Swing Dearborn has been active for several years and is currently led by seniors James Eichelberger and Cynthia Dragos, and sophomore Gabe Fritz.
In its most basic form, swing dancing is a social dance consisting of two partners’ loosely clasped hands and a series of simple steps. As dancers gain experience, they can become more creative with their steps, adding spins, twirls, dips, and other artistic exchanges.
Throughout the decades, swing dancing has evolved into several different forms: East Coast, West Coast, Fusion, Country, Modern, and more. Country swing is the style taught at Swing Dearborn because of its “recreational” feel, as described by Eichelberger. The style typically features lots of spins, dips, and even some lifts.
“In country swing dancing, we flow in a circle as we dance. Other swing dancing can be more abrasive or fancy. It’s just not as fun or not as beginner-friendly,” explained Eichelberger, who has been swing dancing since his freshman year of high school. “There’s lots of different varieties, but I think country is the most fun and universally-friendly swing style.”
However, in a Swing Dearborn session, you will only hear pop music playing from the club’s boombox due to Eichelberger’s ironic distaste for country music.

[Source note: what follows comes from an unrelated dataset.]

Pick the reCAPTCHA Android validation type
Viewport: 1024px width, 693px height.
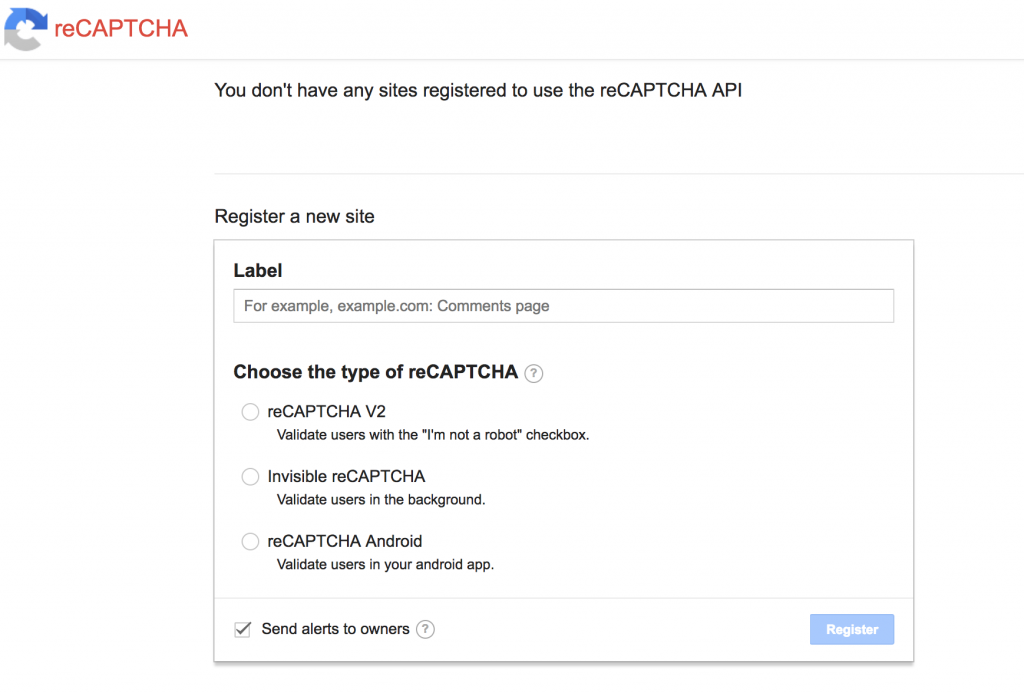[x=250, y=541]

“The dancing would go so well with country music, he just doesn’t like it,” Dragos laughed, poking fun at her dance partner.
Each session follows a more free-style format, starting off with greetings to newcomers and a review of the simpler moves before breaking up to teach individual pairings any new moves that they would like to learn.

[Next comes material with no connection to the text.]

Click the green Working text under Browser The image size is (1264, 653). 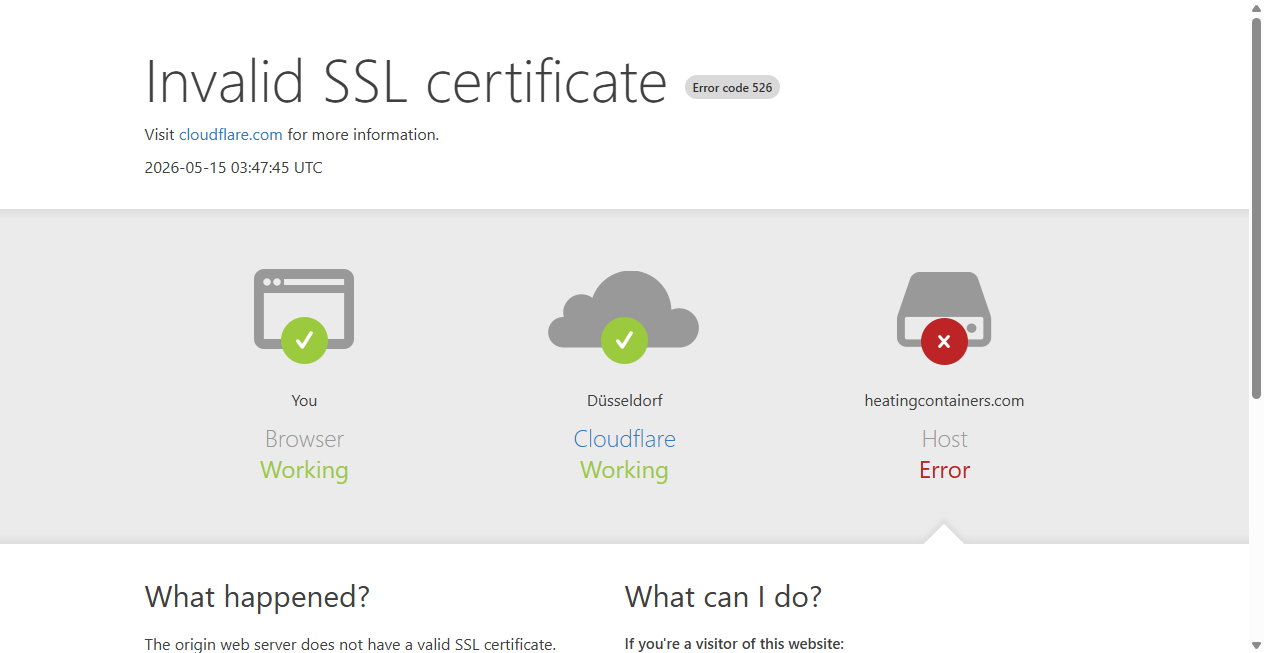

“I like to do a lot of individual training. If people come up to me and say, ‘Hey I want to learn this move…’ or ‘I saw this on your Instagram, can you teach me this move?’ I can determine ‘Yeah you’re ready, I can show you this move,’ and then we go from there,” said Eichelberger.
However, within the first session alone, the two instructors were able to take newcomers with no previous dancing experience from the basic swing steps to more complicated moves like spins and lifts.

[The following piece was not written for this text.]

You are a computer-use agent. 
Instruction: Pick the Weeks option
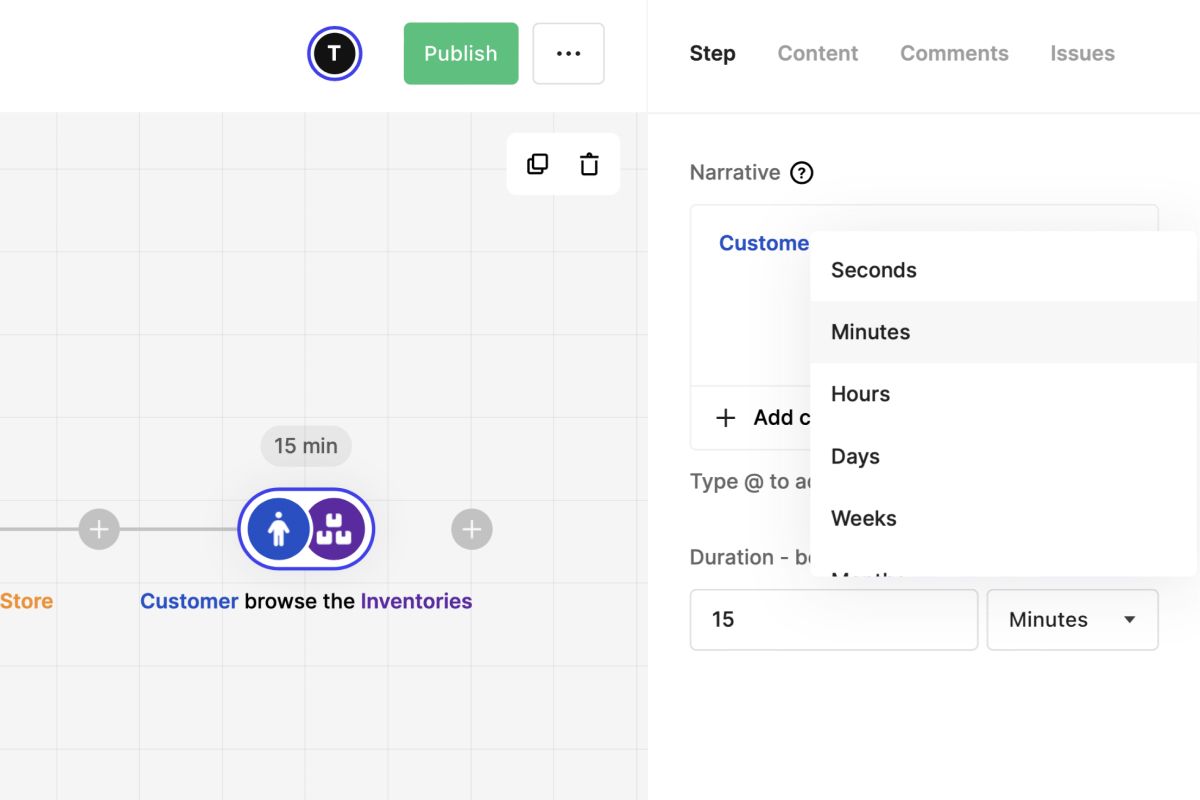pyautogui.click(x=864, y=518)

“It starts off with really basic things that anyone can do, and then there really are building blocks. I can do all sorts of crazy looking flips and stuff now, but I started with literally zero knowledge,” said Dragos, who started with Swing Dearborn in her freshman year of college. “I learned the basic steps and then everything built off of that.”
Each session of Swing Dearborn is open to newcomers and dancers of any experience level. Every week, the instructors make a habit of getting to know the dancers in order to recognize their strengths, what they might have already learned and what they can improve on, and what type of moves can be taught the following week.
“When I come to the meeting, I gauge who’s here, and depending on the crowd and depending on their experience, I might recognize ‘Okay, I taught this group already, I can build up from that.’ Depending on who’s here, I can teach a very, very beginner move, an intermediate move, or a hard move,” explained Eichelberger.
As for some of their favorite swing dance moves, the pair laughed before sharing their answers.
“Anything really spinny, I love,” said Dragos.
“The Spiderman Dip is a great, fun one. It’s hard though. It’s hard for the girl. I find that most girls like the Flying Squirrel,” said Eichelberger. “I have a lot of favorite moves, especially the ones I made up!”